## [Exercise requirements]
Look through the entries below and extract exactly the lines from the one containing "The width and height of the screenshot is (611, 264)." through the one containing "Click the dialog", ends included.

-------- Given entries

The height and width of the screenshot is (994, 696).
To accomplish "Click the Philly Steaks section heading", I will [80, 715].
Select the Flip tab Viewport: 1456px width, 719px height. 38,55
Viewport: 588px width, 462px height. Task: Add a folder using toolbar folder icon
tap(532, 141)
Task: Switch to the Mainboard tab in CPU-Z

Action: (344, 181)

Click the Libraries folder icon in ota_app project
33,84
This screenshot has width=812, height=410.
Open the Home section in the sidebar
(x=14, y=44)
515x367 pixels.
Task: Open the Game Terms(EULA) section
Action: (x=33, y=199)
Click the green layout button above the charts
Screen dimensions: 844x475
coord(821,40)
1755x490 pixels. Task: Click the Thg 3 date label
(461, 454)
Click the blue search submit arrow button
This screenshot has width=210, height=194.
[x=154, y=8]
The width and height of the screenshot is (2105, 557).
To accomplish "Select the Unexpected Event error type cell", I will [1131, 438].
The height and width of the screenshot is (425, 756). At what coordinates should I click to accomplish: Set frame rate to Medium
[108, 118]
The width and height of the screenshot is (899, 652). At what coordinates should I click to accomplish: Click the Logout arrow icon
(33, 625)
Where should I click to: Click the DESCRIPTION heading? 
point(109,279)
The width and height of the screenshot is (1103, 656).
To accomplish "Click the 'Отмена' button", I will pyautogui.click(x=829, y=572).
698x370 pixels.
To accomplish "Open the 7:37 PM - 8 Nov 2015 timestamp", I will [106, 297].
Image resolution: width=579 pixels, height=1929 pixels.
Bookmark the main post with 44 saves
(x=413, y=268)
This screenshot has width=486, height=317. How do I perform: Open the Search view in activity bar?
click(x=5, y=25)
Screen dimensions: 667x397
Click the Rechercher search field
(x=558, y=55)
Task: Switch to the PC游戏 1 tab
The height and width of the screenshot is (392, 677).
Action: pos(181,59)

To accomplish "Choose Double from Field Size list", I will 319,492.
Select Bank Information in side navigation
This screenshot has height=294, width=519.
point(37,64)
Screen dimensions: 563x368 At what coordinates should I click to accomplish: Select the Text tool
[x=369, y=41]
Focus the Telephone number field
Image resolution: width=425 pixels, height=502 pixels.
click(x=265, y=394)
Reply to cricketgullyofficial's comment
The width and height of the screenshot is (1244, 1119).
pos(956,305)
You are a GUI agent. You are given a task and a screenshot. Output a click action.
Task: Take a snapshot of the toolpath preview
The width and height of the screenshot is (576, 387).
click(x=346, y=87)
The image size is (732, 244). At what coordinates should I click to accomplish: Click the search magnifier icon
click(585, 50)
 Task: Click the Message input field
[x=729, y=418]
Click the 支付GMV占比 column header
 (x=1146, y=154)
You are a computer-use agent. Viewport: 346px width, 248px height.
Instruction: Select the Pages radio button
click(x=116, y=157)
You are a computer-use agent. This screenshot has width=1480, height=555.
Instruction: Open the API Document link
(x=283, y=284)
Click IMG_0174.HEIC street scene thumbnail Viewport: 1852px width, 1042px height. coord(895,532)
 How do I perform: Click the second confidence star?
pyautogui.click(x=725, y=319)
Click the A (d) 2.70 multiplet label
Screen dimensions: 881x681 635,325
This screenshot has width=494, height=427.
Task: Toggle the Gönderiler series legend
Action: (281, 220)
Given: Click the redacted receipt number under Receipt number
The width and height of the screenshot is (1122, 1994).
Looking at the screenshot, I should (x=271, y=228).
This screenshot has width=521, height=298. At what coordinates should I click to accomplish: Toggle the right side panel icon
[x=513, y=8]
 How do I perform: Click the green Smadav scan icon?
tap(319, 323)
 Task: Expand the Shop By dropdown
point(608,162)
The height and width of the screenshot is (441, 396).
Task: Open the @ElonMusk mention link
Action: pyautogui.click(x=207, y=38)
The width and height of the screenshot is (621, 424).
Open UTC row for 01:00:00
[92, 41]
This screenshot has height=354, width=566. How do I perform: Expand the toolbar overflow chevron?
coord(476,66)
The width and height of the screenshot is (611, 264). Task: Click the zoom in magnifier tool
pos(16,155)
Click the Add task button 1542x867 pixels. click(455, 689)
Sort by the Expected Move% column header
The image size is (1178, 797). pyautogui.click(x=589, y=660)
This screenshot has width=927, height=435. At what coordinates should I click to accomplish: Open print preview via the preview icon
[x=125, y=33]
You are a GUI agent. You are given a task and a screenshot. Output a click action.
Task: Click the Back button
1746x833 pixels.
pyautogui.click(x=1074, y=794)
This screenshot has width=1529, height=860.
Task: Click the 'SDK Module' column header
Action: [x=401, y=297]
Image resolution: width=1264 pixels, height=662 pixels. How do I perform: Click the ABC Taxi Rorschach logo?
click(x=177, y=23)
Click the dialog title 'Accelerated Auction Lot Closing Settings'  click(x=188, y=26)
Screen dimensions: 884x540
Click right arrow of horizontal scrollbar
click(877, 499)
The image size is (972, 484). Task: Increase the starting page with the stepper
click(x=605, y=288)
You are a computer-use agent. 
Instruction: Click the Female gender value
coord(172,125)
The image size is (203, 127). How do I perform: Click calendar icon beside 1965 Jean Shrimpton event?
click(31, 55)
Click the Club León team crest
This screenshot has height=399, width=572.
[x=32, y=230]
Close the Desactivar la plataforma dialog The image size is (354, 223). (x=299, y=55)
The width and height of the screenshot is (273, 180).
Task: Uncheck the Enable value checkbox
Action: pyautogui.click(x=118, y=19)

----------------

## [Exercise output]
The width and height of the screenshot is (611, 264). Task: Click the zoom in magnifier tool
pos(16,155)
Click the Add task button 1542x867 pixels. click(455, 689)
Sort by the Expected Move% column header
The image size is (1178, 797). pyautogui.click(x=589, y=660)
This screenshot has width=927, height=435. At what coordinates should I click to accomplish: Open print preview via the preview icon
[x=125, y=33]
You are a GUI agent. You are given a task and a screenshot. Output a click action.
Task: Click the Back button
1746x833 pixels.
pyautogui.click(x=1074, y=794)
This screenshot has width=1529, height=860.
Task: Click the 'SDK Module' column header
Action: [x=401, y=297]
Image resolution: width=1264 pixels, height=662 pixels. How do I perform: Click the ABC Taxi Rorschach logo?
click(x=177, y=23)
Click the dialog title 'Accelerated Auction Lot Closing Settings'  click(x=188, y=26)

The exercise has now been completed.